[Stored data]
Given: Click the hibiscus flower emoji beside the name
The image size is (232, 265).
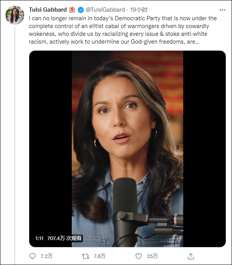Looking at the screenshot, I should coord(72,10).
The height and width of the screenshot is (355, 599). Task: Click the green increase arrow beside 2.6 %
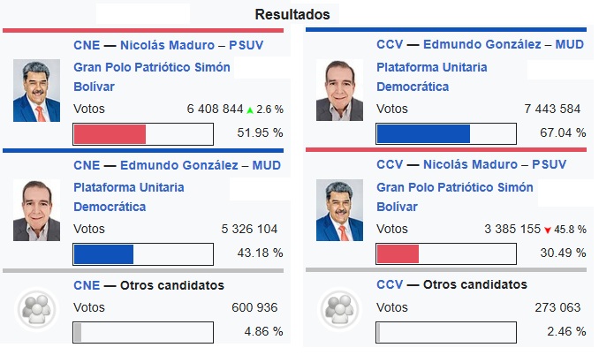pyautogui.click(x=250, y=110)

__What is expected__. I'd like the data above duplicated exactly, with no pictures included.

__Solution to the problem__.
Given: Click the hibiscus flower emoji beside the name
The image size is (232, 265).
Looking at the screenshot, I should coord(72,10).
The height and width of the screenshot is (355, 599). Task: Click the green increase arrow beside 2.6 %
pyautogui.click(x=250, y=110)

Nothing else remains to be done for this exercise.